ASSIGNED TASK: Exactly and only the lines from the line holding "Screen dimensions: 598x388" to the end of the records should be reproduced. Leave pictures out.
-- MATERIAL PROVIDED follows --
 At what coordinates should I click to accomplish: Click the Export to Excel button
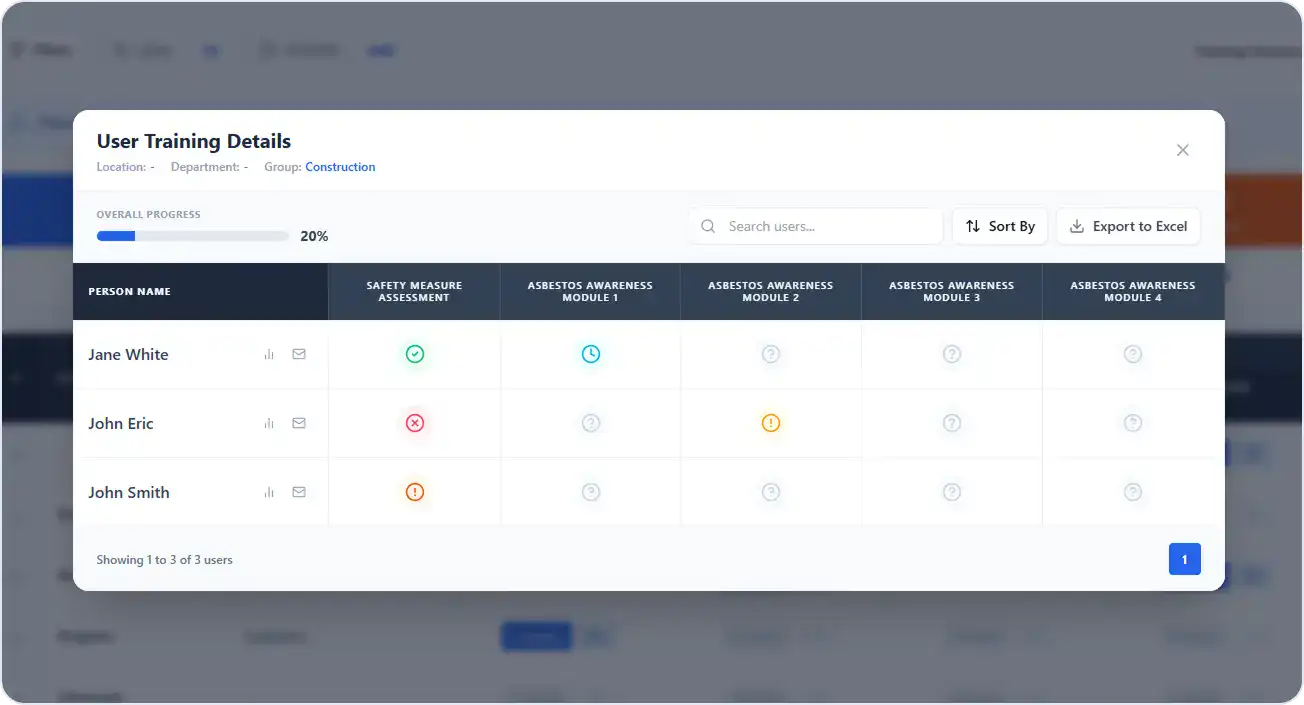(1128, 226)
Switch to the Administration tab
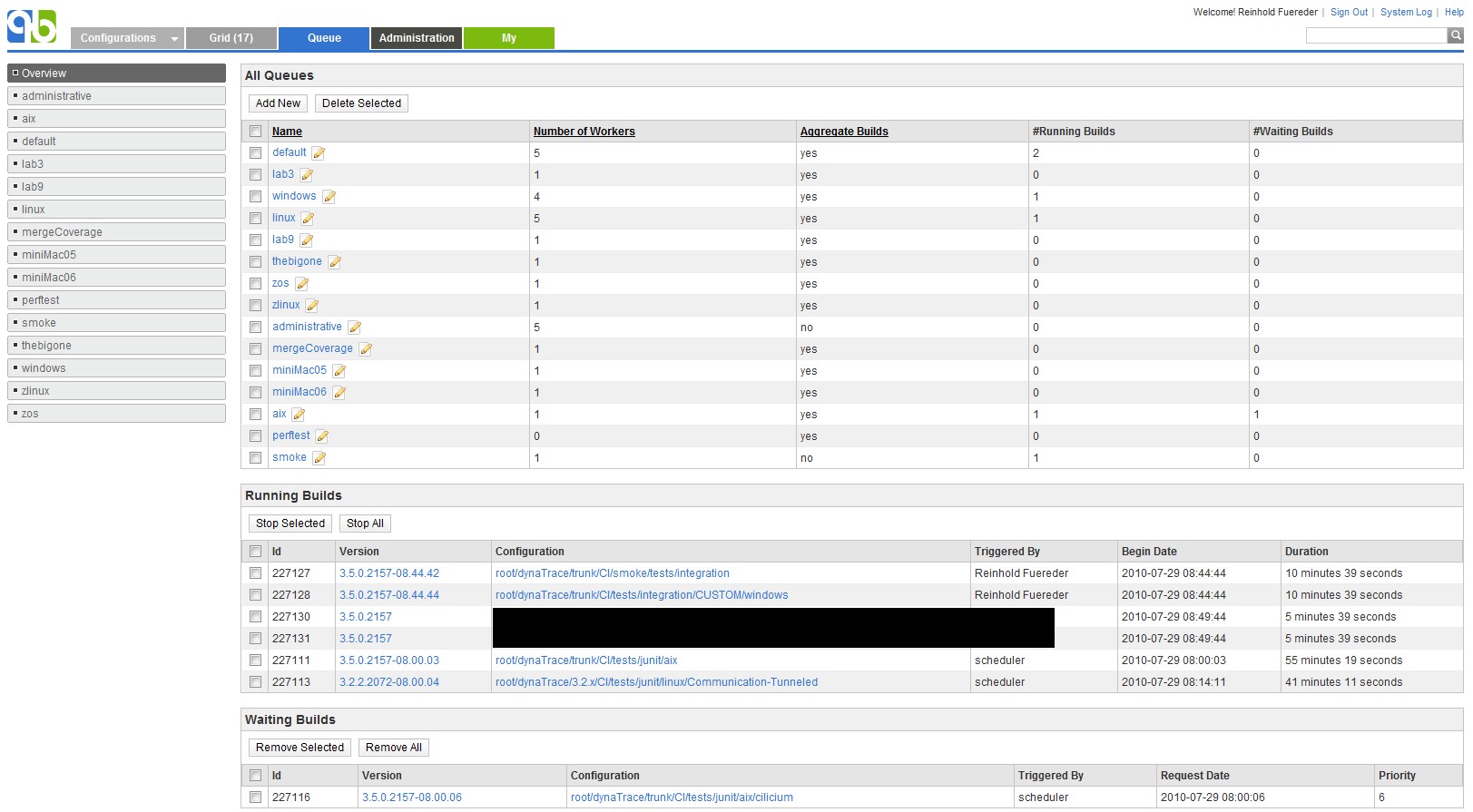Viewport: 1473px width, 812px height. pyautogui.click(x=417, y=38)
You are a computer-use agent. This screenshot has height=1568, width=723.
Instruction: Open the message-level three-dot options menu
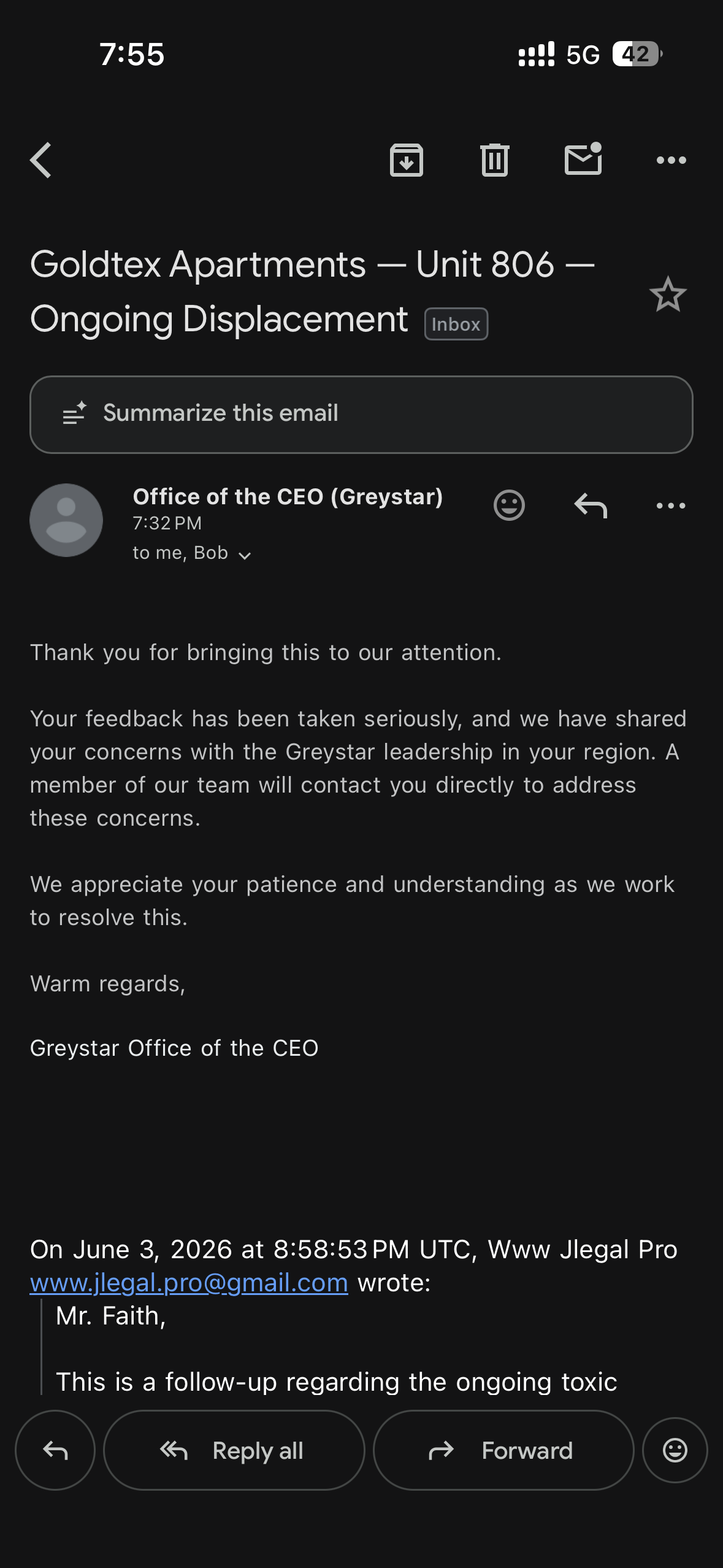[671, 505]
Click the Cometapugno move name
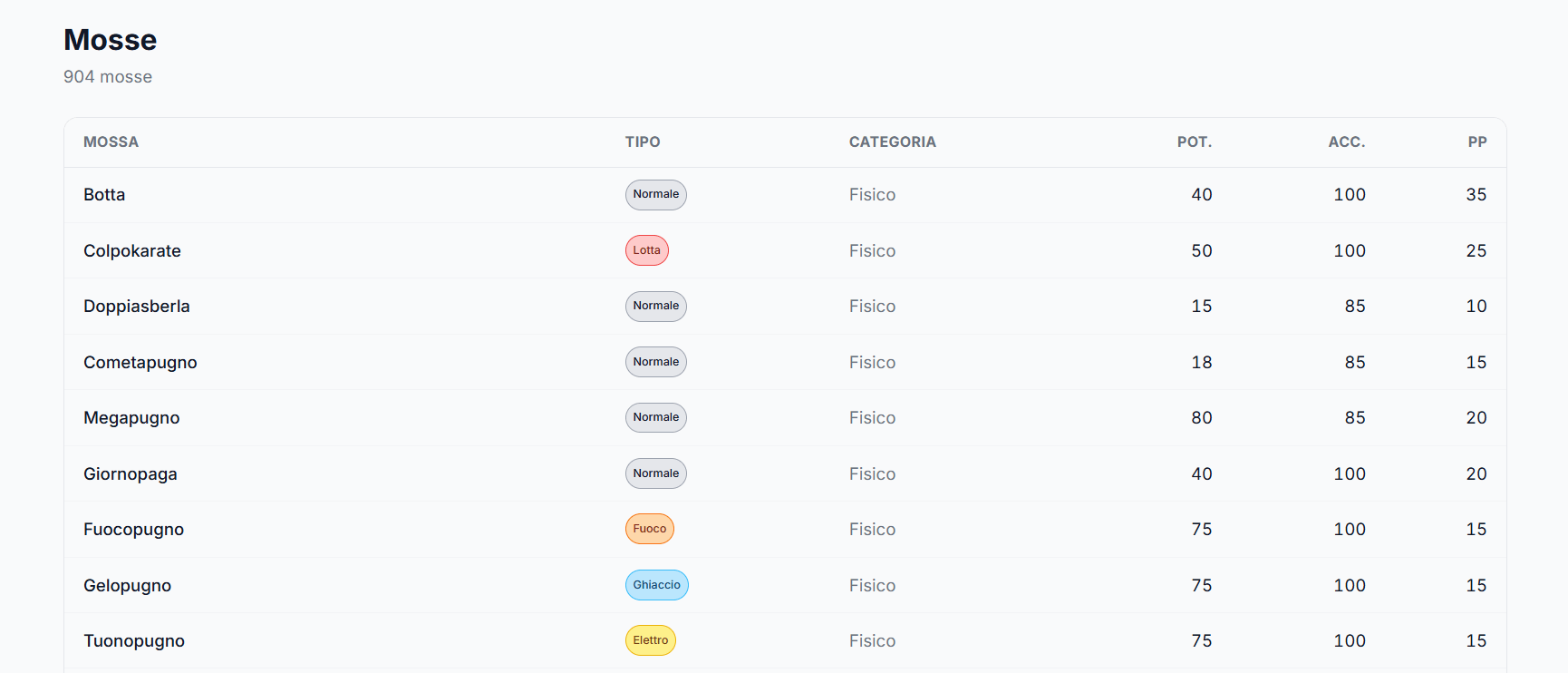Screen dimensions: 1568x673 click(x=140, y=363)
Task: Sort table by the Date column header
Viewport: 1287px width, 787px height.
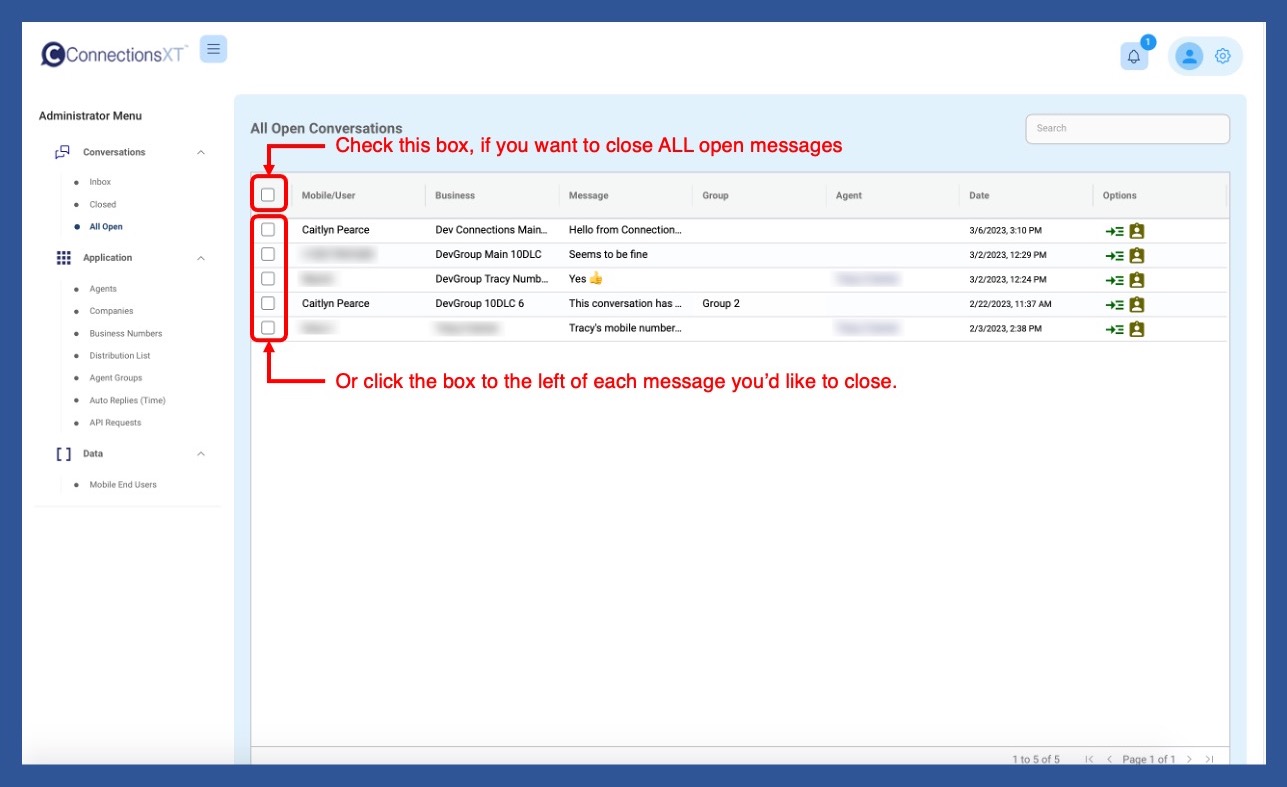Action: point(979,196)
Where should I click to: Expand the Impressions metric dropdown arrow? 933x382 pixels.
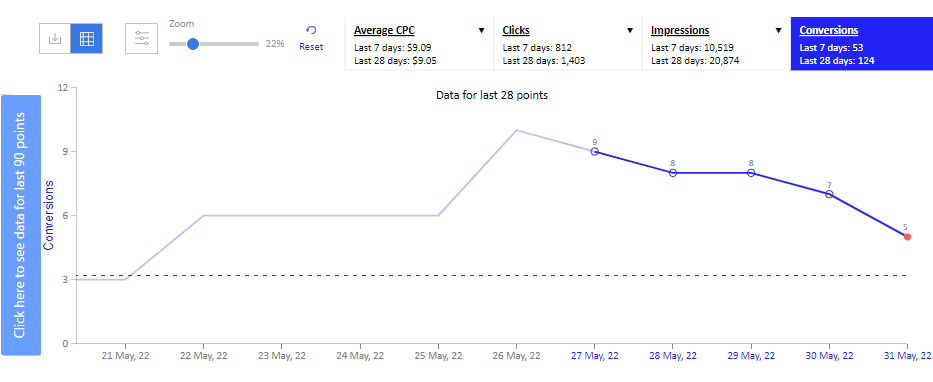[x=779, y=30]
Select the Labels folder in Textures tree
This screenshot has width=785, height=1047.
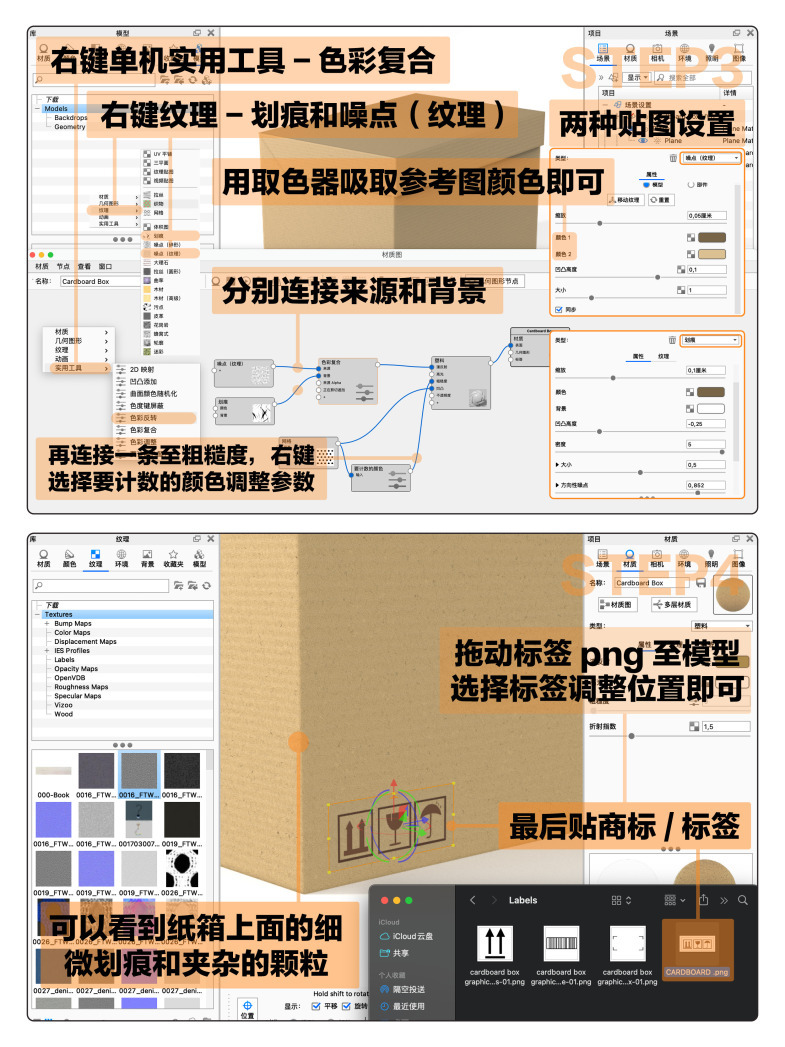(x=64, y=660)
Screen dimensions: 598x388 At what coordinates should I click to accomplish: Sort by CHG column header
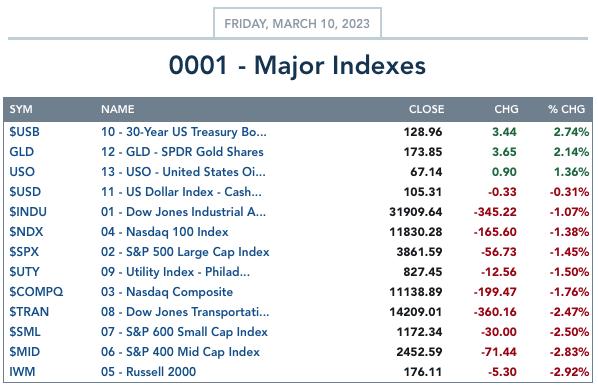click(x=506, y=109)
-- MATERIAL PROVIDED concluded --
EXERCISE RESULT:
Screen dimensions: 598x388 At what coordinates should I click to accomplish: Sort by CHG column header
click(x=506, y=109)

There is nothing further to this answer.